This implementation is based on the ID5 article [1]. ID5 is an Incremental ID3, the difference between ID4 and ID5 is that in ID4 the subtree will be pruned but in ID5 the structure of the tree will be retained but updated when every instance adds if needed without loss of data. The steps of this algorithm are explained below:


Steps

  1. Add every instance until the entropy is not equal to zero. Then based on the E-score select an attribute for the main root.
  2. Add every instance to the tree.
  3. If entropy for that branch remains zero go to step 2.
  4. Otherwise, select an attribute as a non-test attribute based on E-score.
  5. Check if a pull-up process is needed to exchange the non-test attribute with the current test attribute. (Do that recursively until reaching the main root)
  6. Go to step 2.

NOTE: INFO phrase in article considered as E-score moreover a test attribute is a partitioner attribute in the tree.


What these codes do (exist in PY files)

There are four PY files that are required to run the main.py. Below, the functionality of each PY file are summarized, but more details are provided in the files themselves.

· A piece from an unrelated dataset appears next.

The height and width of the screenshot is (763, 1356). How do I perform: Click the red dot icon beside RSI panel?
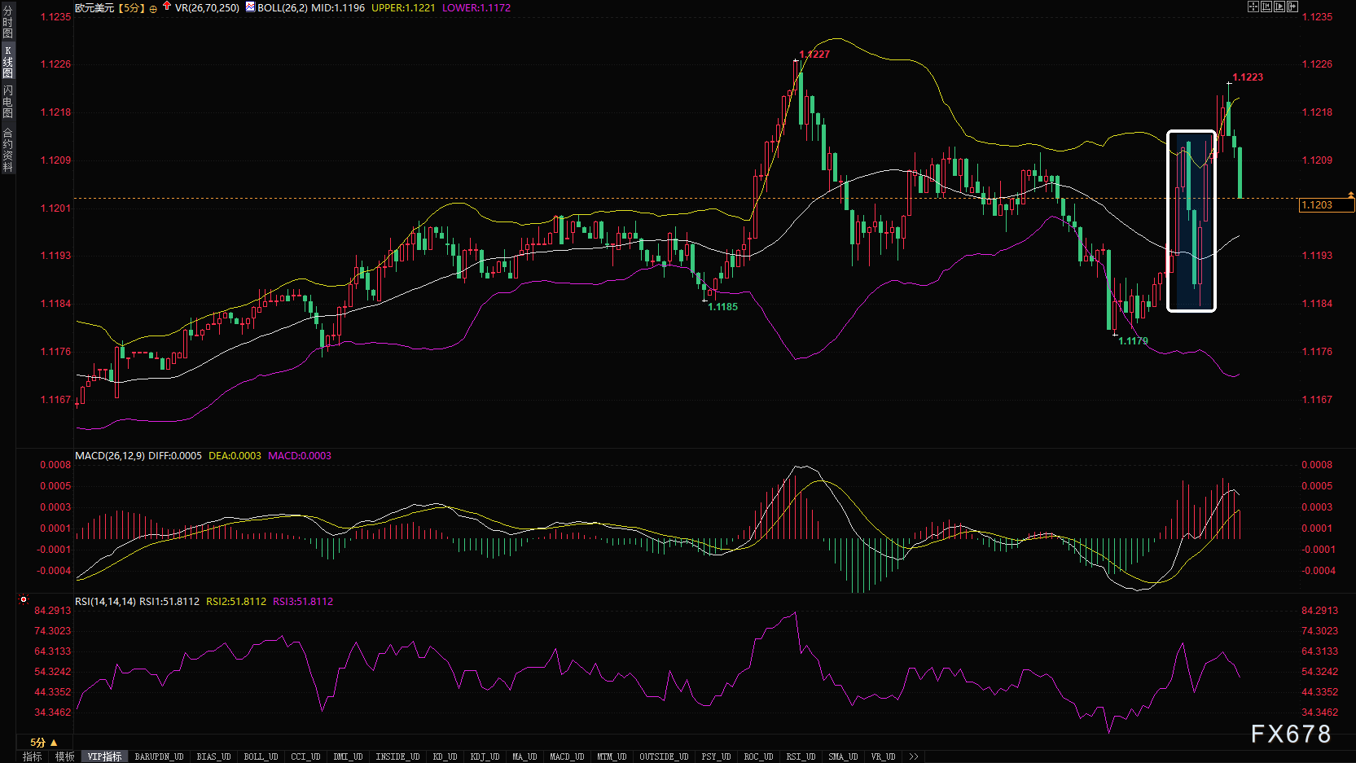click(24, 599)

  • instance.py: Contain the Instance Class for each sample in the datasheet.
  • tree.py: Contains Tree class and its methods e.g., adding instance.
  • main.py: Contains the ID5 algorithm. (loading data (data.xls) -> run algorithm -> evalute algorithm)

Evaluation

Done by these concepts:

  • k-fold
  • accuracy

References

[1] PAUL E.Utgoff (1988). ID5: An Incremental ID3. Morgan Kaufmann, 107-120.